You are taking the lead on measuring, tracking, and recording your social value impact through our platform – what led to this decision and is it engrained in your company cultures and values?
We have been supporting local community initiatives around us for some time and helping specific charities in the mental health space, but we weren’t monitoring our activity. We had no record of what we were doing and how much time we were spending on our voluntary work across the business at all. As a business we are quite data driven and we wanted to know how many hours we give to our community and recording the ways that we help people was important as well as understanding more about the impact we were having through the work we are doing.

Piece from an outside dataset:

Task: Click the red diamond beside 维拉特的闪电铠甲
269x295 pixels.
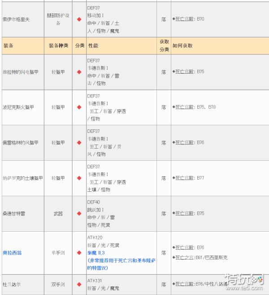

We have always run events and helped support others through our contacts, but we have never had a formal process on what sort of charities we were going to support and why. I wanted everyone to be involved, so during a team day everyone chucked in their charities and initiatives they wanted to be involved with and we took all those names and placed them on a board (anonymously) and then voted on them as a team. We decided on how we are going to help the charities, and would it be as teams or individuals and how often would we be helping. The Investors in Community platform would then come in to play and let us know who had worked on what, where had they done it and what time was given to each charity or community initiative and has now helped formalise the process we were looking for and not just about how much money we can make each project but what impact were we genuinely giving back to our community.
I also like the individual perspective on the platform and how it can transfer from organisations because each person can be doing way more on their own accord but included it as part of that system. I know it’s a personal preference and each employee needs to be encouraged at times to help give back, but they have a choice to work within the team or do something independently which says something about that person and it’s good to see the work they do over and above the work at Thrive.
I don’t think people realise how much they do themselves and if you sit down and recall all the time they do give to charities in terms of time. Many of the team will do a walk or charity run and I’m a champion for LawCare which is a mental health charity for Lawyers and support Leeds MIND with pro bono training and advice to name just a few, and found we don’t think to put down our time for all the charity work we do and now I can already think of 10 different charities I do give my time to and that is adding real value but isn’t recorded anywhere.
Is it fair to say that most law firms don’t really value time given to generating social impact when time is all about chargeable hours?
As a law firm we don’t have a billable hours target. What we do have is behavioural links to an overall target. This drive the important of the right behaviours. Its not just about what money lawyer bill but about the value they add more widely. For example, some of team some may not have billed loads of hours that week or month, but they will have added value somewhere else in the business or completed their charity work. To Thrive Law its more about what a person brings as their whole value as a person rather than being a billing machine. In our 1:1s every month we have our behavioural scores but with the platform we can now monitor their behaviour on an annual basis too and looking back over the year we will now have another layer of data showing what value that individual brings. We offer a free helpline service to different charities and free advice from legal to non-legal and helping the homeless and it would be good to see where we are spending most of our time in these areas. Our culture is more about being a team player rather than as an individual and if you do meet your financial target for the month but not demonstrated any additional contribution then over the year your score will affect your overall results. The conventional way in a law firm would be based on your billable hours and which clients you had brought in. That’s not how we do it and law firms have to think differently in this new age. Thrive Law is a business and yes, we are here to make money, but we are also here to make a difference, to give back and want to add value to the wider society.
Thrive Law is a business with purpose, and we want to attract the right employees and the right clients. For us its more about driving our purpose and values rather than just being a law practice delivering on the letter of the law. At Thrive Law People Matter.
There are other firms out there that do a lot on social impact, but the consensus is that the focus is on billable hours. It’s a personal view but there larger the firm the more the value of the deal takes over from the purpose and it becomes a culture view. Do I want to work with a firm that puts purpose first or is it about making a millionaire more millions first?
The new generation of law graduates are judging legal firms on their culture and demonstration of giving back to their communities – how true is this?
There has been a real sea change in views for those entering a career in law and because of the pandemic there are many re-evaluating the firm they are working for. They have had more time with their families, more time to reflect on things like social impact, carbon footprint, wellbeing, diversity and inclusion and mental health. These areas have become more important than ever been before and people are now coming into the workforce having an expectation that a firm can articulate where it stands on those topics and can support people with the infrastructure to support them with the things they want to do over and above billing hours.
How important is it to a client that their firm is demonstrating their social impact?
From the client’s perspective there are some who value a law firms’ stance on its social values and there are some who don’t put the same level of importance on it, and it comes down to a professional firms view on which client types it wants to engage with. We know that for most tenders you must declare how many hours you spend on CSR and what policy and processes do you have in place to record your social impact. There is a business case for engaging with the type of platform that Investors in Community is because it gives you the data at your fingertips for those tenders and proposals. They should also add the platform on to the list for why someone should join their firm rather than just because they have won an award, or we have these great lawyers.
Overall, Law firms, and I would widen that to businesses in general need to now step up. There is an expectation that they provide not only the infrastructure but the support that individuals need and create the environment that people want to work in. It’s a cliché but the new normal is for companies to revisit their ‘why’ and where they are going and how do they engage their teams.